We already saw how Gaussian elimination with the points $(-1, 7), (0,2), (1, 1), (2, -4)$ results in coefficients $(2, 3, -5, 1)$.

These coefficients are the symbols of the original message word!

The decoder picked 4 of the 6 code word symbols to recover the coefficients, and ignored the 2 others, so what was the point of sending those 2 extra symbols? A real decoder will be smarter and use those 2 additional symbols to either check the integrity of the received message, or to correct corrupted values.

# A Simple Error Correcting Reed Solomon Decoder

Before decoding, let’s first talk about how many redundant symbols are needed to correct to correct errors:

To correct up to $s$ symbol errors, you need at least $2s$ redundant symbols.

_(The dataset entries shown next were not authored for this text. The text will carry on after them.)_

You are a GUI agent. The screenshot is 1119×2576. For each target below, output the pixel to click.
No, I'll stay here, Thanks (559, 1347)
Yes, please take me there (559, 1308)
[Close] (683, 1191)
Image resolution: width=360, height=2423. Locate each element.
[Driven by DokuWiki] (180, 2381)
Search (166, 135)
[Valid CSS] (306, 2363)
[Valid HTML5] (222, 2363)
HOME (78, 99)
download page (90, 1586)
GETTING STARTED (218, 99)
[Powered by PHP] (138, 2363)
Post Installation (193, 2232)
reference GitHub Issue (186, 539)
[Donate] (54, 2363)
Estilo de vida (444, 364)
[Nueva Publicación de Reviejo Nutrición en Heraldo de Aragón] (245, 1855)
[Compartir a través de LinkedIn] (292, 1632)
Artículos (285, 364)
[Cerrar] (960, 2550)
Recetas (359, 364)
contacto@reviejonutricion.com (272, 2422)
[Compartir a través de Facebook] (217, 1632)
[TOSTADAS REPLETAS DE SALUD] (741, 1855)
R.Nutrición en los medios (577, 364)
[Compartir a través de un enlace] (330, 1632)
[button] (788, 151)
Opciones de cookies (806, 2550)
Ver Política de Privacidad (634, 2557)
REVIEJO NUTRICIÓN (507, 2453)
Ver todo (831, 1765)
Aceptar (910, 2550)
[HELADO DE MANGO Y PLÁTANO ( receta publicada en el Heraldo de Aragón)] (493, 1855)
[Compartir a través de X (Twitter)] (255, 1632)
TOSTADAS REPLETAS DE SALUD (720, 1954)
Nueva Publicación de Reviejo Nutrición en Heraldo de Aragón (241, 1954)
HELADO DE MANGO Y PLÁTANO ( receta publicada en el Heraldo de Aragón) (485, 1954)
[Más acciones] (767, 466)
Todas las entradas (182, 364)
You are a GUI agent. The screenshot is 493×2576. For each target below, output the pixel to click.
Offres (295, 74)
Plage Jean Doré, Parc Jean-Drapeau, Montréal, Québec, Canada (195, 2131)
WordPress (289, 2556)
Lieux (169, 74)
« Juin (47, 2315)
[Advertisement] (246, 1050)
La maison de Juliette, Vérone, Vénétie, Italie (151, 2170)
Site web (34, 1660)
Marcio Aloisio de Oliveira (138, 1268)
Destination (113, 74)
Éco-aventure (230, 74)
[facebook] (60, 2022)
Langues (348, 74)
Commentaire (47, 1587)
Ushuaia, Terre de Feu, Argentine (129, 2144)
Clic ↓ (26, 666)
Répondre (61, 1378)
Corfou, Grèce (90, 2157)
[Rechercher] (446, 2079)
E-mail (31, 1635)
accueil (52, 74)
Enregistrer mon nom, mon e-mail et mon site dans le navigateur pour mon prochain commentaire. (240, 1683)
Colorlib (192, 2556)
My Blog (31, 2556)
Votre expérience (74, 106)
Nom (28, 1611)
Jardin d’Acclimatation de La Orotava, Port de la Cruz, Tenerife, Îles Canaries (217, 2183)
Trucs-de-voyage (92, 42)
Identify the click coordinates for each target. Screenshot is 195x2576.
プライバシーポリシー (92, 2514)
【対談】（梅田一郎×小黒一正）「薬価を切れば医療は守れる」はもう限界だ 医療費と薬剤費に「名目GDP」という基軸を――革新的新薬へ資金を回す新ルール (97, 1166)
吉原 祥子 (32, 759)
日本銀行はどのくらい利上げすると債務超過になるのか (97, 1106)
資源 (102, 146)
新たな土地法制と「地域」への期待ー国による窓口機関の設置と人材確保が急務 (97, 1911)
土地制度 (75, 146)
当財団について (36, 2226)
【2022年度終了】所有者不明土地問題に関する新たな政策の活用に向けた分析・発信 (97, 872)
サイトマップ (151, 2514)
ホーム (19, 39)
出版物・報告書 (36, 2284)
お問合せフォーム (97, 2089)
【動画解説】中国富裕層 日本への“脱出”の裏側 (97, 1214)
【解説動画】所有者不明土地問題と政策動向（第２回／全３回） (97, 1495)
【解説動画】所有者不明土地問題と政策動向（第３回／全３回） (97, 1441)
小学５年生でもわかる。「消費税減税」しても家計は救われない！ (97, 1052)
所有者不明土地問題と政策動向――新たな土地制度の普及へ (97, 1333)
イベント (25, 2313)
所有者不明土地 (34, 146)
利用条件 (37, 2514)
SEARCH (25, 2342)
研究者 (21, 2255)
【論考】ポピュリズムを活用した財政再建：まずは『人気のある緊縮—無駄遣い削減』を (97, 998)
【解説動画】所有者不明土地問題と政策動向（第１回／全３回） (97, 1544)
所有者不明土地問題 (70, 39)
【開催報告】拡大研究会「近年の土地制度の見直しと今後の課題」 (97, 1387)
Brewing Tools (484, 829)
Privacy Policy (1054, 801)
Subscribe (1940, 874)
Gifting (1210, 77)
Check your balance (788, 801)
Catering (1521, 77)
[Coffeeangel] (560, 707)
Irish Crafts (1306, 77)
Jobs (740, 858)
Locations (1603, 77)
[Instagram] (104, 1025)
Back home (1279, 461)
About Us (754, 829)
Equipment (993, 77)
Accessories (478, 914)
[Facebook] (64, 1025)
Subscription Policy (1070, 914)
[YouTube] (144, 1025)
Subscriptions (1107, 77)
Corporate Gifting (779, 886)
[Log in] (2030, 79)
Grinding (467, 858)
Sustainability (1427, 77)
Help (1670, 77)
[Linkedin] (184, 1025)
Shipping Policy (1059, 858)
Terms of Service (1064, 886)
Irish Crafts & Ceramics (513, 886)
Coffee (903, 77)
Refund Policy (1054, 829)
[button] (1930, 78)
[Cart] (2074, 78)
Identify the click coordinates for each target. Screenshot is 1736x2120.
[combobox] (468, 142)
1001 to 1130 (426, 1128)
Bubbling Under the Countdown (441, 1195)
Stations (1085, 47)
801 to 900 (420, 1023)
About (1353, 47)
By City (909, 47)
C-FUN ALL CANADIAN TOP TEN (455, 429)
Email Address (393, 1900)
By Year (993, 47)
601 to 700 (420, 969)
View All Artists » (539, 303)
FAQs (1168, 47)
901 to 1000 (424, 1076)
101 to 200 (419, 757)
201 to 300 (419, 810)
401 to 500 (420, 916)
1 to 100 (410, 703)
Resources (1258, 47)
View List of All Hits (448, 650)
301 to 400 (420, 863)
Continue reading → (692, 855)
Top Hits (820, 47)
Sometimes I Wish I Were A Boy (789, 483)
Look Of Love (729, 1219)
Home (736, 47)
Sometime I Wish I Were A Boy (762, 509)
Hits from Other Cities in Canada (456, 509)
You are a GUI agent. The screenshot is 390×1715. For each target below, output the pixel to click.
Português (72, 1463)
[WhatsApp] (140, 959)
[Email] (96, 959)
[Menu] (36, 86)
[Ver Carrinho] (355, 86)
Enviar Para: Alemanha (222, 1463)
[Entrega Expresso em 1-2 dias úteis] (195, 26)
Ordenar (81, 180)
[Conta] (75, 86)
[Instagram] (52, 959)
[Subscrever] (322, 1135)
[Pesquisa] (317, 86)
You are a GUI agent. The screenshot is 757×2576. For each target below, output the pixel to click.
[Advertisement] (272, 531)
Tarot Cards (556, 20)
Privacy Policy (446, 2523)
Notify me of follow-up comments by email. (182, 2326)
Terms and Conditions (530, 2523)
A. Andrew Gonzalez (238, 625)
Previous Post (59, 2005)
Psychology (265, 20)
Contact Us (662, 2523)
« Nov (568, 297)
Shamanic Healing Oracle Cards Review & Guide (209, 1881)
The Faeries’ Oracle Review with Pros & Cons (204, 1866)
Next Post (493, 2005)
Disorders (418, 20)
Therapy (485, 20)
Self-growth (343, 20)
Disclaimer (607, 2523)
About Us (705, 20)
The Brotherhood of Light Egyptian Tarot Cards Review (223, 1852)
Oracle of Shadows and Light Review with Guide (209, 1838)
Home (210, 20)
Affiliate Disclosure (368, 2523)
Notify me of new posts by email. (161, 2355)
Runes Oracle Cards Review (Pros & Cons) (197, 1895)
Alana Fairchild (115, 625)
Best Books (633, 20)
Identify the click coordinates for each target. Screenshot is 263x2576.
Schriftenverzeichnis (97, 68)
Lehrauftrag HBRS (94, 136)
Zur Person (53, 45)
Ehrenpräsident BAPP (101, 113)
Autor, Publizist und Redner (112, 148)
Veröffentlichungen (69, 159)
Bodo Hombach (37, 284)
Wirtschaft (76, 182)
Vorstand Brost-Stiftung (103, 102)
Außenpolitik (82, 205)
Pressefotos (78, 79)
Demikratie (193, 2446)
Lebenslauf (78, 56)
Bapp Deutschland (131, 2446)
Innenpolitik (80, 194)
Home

In the example above, 2 additional symbols were added, which allows us to correct 1 corrupt symbol.

The original Reed-Solomon paper proposes the following algorithm:

• From $n$ the received symbols of the code word, go through all combinations of $k$ out of $n$ symbols.
• For each such combination, calculate the coefficients of the polynomial.
• Count how many times each unique set of coefficients occurs.
• If there were $s$ corruptions or less, the set of coefficients with the highest count will be coefficients of the polynomial that was used by the encoder.

Here’s how to works out for our example:

• The decoder received the following code word: $(7, 2, 6, -4, -7, -2)$.

Notice how the third symbol isn’t 1 but 6. There was a corruption!

• Associate each symbol with its corresponding $x$ value: $(-1, 7), (0,2), (1, 6), (2, -4), (3, -7), (4, -2)$.

• From these 6 coordinates, draw all combinations of 4 elements:

$(-1, 7),(0, 2),(1, 6),(2, -4)$ $(-1, 7),(0, 2),(1, 6),(3, -7)$ $(-1, 7),(0, 2),(1, 6),(4, -2)$ $(-1, 7),(0, 2),(2, -4),(3, -7)$ $(-1, 7),(0, 2),(2, -4),(4, -2)$ $(-1, 7),(0, 2),(3, -7),(4, -2)$ $(-1, 7),(1, 6),(2, -4),(3, -7)$ $(-1, 7),(1, 6),(2, -4),(4, -2)$ $(-1, 7),(1, 6),(3, -7),(4, -2)$ $(-1, 7),(2, -4),(3, -7),(4, -2)$ $(0, 2),(1, 6),(2, -4),(3, -7)$ $(0, 2),(1, 6),(2, -4),(4, -2)$ $(0, 2),(1, 6),(3, -7),(4, -2)$ $(0, 2),(2, -4),(3, -7),(4, -2)$ $(1, 6),(2, -4),(3, -7),(4, -2)$

There are 15 combinations.

• For each of these 15 combinations, determine the 4 polynomial coefficients:

$(-1, 7),(0, 2),(1, 6),(2, -4) \rightarrow (2, 8, -5/2, -3/2)$ $(-1, 7),(0, 2),(1, 6),(3, -7) \rightarrow (2, 27/4, -5/2, -1/4)$ $(-1, 7),(0, 2),(1, 6),(4, -2) \rightarrow (2, 19/3, -5/2, 1/6)$ $(-1, 7),(0, 2),(2, -4),(3, -7) \rightarrow (2, 3, -5, 1)$ $(-1, 7),(0, 2),(2, -4),(4, -2) \rightarrow (2, 3, -5, 1)$ $(-1, 7),(0, 2),(3, -7),(4, -2) \rightarrow (2, 3, -5, 1)$ $(-1, 7),(1, 6),(2, -4),(3, -7) \rightarrow (19/2, 17/4, -10, 9/4)$ $(-1, 7),(1, 6),(2, -4),(4, -2) \rightarrow (26/3, 14/3, -55/6, 11/6)$ $(-1, 7),(1, 6),(3, -7),(4, -2) \rightarrow (7, 61/12, -15/2, 17/12)$ $(-1, 7),(2, -4),(3, -7),(4, -2) \rightarrow (2, 3, -5, 1)$ $(0, 2),(1, 6),(2, -4),(3, -7) \rightarrow (2, 18, -35/2, 7/2)$ $(0, 2),(1, 6),(2, -4),(4, -2) \rightarrow (2, 49/3, -15, 8/3)$ $(0, 2),(1, 6),(3, -7),(4, -2) \rightarrow (2, 13, -65/6, 11/6)$ $(0, 2),(2, -4),(3, -7),(4, -2) \rightarrow (2, 3, -5, 1)$ $(1, 6),(2, -4),(3, -7),(4, -2) \rightarrow (2, 3, -5, 1)$
• The coefficients $(2,3,-5,1)$ come up 6 times. All other solutions are different from each other, so $(2,3,-5,1)$ is the winner, and the correct solution!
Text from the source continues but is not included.